(((Fight)))
I sure can relate! I feel as though you're experiencing the same thing that I've gone through for as long as I can remember. With one exception: I have a tendency to save my explosions for those who I am actually close to. Ugh! Guilt galore on that one!!
My cause is rocky and jagged relationships with family members all throughout my childhood. Always trying to satisfy, comfort, and alleviate stress in the household. Unsuccessfully. I quickly learned that avoiding my house was a relief, but that option led to more hurts and lifelong consequences. I've been in therapy (with many different T's) for 30 years. Trying hard to fix my problems.
Just one or two years ago, I finally could see my patterns and the causes, but I still haven't gained acceptance. That piece is up to us to take control of, in order to let go of the pain and self-hatred that we feel inside of ourselves. Until I am willing to accept my past (as sucky as it was, it's still in my past) than I will not be an actual player in the game of life. Instead, in sitting on the sidelines, refusing to go up to bat (because I don't like this game, or whatever).

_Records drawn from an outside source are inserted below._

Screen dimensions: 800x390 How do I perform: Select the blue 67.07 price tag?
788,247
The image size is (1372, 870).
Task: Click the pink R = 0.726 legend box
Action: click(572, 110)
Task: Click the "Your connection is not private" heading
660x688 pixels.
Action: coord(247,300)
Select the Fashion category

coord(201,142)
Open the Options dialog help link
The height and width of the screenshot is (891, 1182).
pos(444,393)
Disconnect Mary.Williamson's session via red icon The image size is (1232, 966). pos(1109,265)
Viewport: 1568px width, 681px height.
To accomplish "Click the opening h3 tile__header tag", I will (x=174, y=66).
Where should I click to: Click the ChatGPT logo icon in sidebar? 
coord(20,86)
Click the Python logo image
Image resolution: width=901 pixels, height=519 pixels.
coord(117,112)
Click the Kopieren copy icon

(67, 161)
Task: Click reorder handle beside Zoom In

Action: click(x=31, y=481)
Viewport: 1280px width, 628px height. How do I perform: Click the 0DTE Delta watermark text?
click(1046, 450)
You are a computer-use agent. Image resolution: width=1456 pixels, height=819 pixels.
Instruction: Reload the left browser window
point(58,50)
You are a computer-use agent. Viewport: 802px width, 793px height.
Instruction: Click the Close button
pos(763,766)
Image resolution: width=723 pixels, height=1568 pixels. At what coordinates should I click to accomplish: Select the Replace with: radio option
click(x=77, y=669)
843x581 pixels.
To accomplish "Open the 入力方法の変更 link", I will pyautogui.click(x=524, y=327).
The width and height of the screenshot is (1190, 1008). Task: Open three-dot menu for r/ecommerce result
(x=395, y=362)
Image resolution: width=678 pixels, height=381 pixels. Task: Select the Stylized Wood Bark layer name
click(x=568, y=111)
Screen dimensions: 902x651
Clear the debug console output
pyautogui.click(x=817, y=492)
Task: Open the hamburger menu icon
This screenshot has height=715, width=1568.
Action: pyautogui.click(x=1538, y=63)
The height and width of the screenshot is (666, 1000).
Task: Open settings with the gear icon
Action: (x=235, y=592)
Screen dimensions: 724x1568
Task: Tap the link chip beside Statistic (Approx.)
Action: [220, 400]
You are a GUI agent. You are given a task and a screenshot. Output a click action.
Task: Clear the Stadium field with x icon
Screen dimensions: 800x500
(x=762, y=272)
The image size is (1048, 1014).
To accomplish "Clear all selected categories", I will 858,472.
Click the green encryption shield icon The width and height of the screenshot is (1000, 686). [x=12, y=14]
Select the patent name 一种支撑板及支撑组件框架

I have accepted that fact. That part of the pie. But, I'm not quite ready to let go of the shame and anger about my childhood. Sounds pathetic, I am sure! I know my family would tell me it is ridiculous. I just have to loudly remind myself (perhaps?) that my acceptance of the past would be for me. Not for anyone else. Just so I don't have to carry these miserable feelings around with me forever.
Don't know if that helps you gain some sense of understanding your self-hate, shame and misery ~ but I sure hope that it does & hasn't hurt you any further! Best wishes to you.
__________________
"Only in the darkness can you see the stars."
- Martin Luther King Jr.
"Forgive others not because they deserve forgiveness but because you deserve peace."